--- DOCUMENT EXTRACT ---
| September 10-11, 2021 |
This Year’s Topic: The Westminster Standards and the Means of Grace: The Spirit Bearing Witness by and with the Word in Our Hearts
| Held at Providence Presbyterian Church in McKees Rocks, Pennsylvania |
A Taste of Heaven. Attending this annual conference held under the auspices of Reformed Presbyterian Theological Seminary, Pittsburg, was a taste of heaven! Gathered together were brothers and sisters in Christ sitting under the preaching and teaching of six men committed to the truth of the Gospel. The presentations were thoughtfully emceed and commented upon by the seminary’s gracious Mark Sampson. Before each major break, we lifted our voices in the heavenly joy of singing God’s Word from Psalm 19 and 119. What we heard enveloped us in God’s goodness and grace. How wonderful that was.
The church used as the meeting place (also housing a Christian school), was beautifully spacious and offered ample spaces for a friendly welcome and a wonderful sale display of Crown and Covenant Publication products. We also enjoyed a huge area for refreshments and more books for sale from other companies.
Crown and Covenant offered many good sales. Free books were given to early registrants who also received a discounted cost for the conference. A very nice large bound booklet containing each speaker’s outline, pertinent information,note-taking pages and the Psalms sung was given to each audience participant. There was an opportunity given for anonymous written questions that the appropriate speaker could address.
Psalm 119. What caught my attention when this conference was advertised was Dr. C.J. Williams’s topic, A Lamp Unto To My Feet: The Doctrine Of Scripture in Psalm 119. When my husband preached his Psam series in 2012 and arrived at Psalm 119, he commented that he had not been affected by studying any one part of Scripture in many years as he had been by studying Psalm 119. So, naturally, I was intrigued by this particular topic and was not disappointed by what I heard. The gem of his presentation for me was his highlighting Psalm 119:74
“Those who fear you shall see me and rejoice, Because I have hoped in your word.”

--- STATED TASK ---
Turn the paragraph of the conference report that begins "Crown and Covenant offered many good sales" into a short bulleted list that keeps its main facts.

Rows on where targets appear
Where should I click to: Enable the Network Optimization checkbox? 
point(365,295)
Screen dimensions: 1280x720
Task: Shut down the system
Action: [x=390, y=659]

--- SOLUTION FOR THIS EXERCISE ---
- Crown and Covenant offered many good sales.
- Early registrants received free books and a discounted conference cost.
- Each participant got a large bound booklet with each speaker's outline, pertinent information, note-taking pages and the Psalms sung.
- Attendees could submit anonymous written questions for the appropriate speaker to address.